Pouvez-vous transcrire mot pour mot et en entier la discussion sur les housses pour iPad ?

— Extrait du document —
____
Il n'y a pas encore trop de produits pour le new iPad... mais en fouillant un peu les sites, j'ai trouvé celle-ci http://www.scoopgsm.com/art/2487&te...usse-snow-swivel-noire-avec-clip-rotatif.html, et franchement elle est trop pratique! Moi qui prend souvent le train, je peux vous dire que pouvoir l'incliner comme je veux et la faire tourner pour lire des mess perso... ça n'a pas de prix! 

Sinon, j'ai vu celle-ci sur la FNAC qui est pas mal non plus : http://www.fnac.com/Targus-Etui-Versavu-360-pour-Nouvel-iPad-Noir/a4082918/w-4

En tout cas, j'espère qu'ils vont développer un peu plus les accessoires histoire d'avoir plus de choix ;-)


----------



## Lefenmac (9 Juillet 2012)

3 posts, 3 pubs pour le même site........   "Je vous conseils" (sic) et "je le sort" (resic) on ne sait pas en quoi t'es étudiante mais quand on dit que le niveau décline.....


----------



## ZeDuchene (9 Juillet 2012)

Bonjour, je suis tombé sur cette housse + clavier Belkin et ça me tente bien. Quelqu'un parmis vous l'as en sa possession, ou l'a déjà testé ?


----------
____
— Données extraites —

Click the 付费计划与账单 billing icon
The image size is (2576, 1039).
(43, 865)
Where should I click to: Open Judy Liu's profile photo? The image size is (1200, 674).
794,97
____
— Réponse au problème —
Il n'y a pas encore trop de produits pour le new iPad... mais en fouillant un peu les sites, j'ai trouvé celle-ci http://www.scoopgsm.com/art/2487&te...usse-snow-swivel-noire-avec-clip-rotatif.html, et franchement elle est trop pratique! Moi qui prend souvent le train, je peux vous dire que pouvoir l'incliner comme je veux et la faire tourner pour lire des mess perso... ça n'a pas de prix! 

Sinon, j'ai vu celle-ci sur la FNAC qui est pas mal non plus : http://www.fnac.com/Targus-Etui-Versavu-360-pour-Nouvel-iPad-Noir/a4082918/w-4

En tout cas, j'espère qu'ils vont développer un peu plus les accessoires histoire d'avoir plus de choix ;-)


----------



## Lefenmac (9 Juillet 2012)

3 posts, 3 pubs pour le même site........   "Je vous conseils" (sic) et "je le sort" (resic) on ne sait pas en quoi t'es étudiante mais quand on dit que le niveau décline.....


----------



## ZeDuchene (9 Juillet 2012)

Bonjour, je suis tombé sur cette housse + clavier Belkin et ça me tente bien. Quelqu'un parmis vous l'as en sa possession, ou l'a déjà testé ?


----------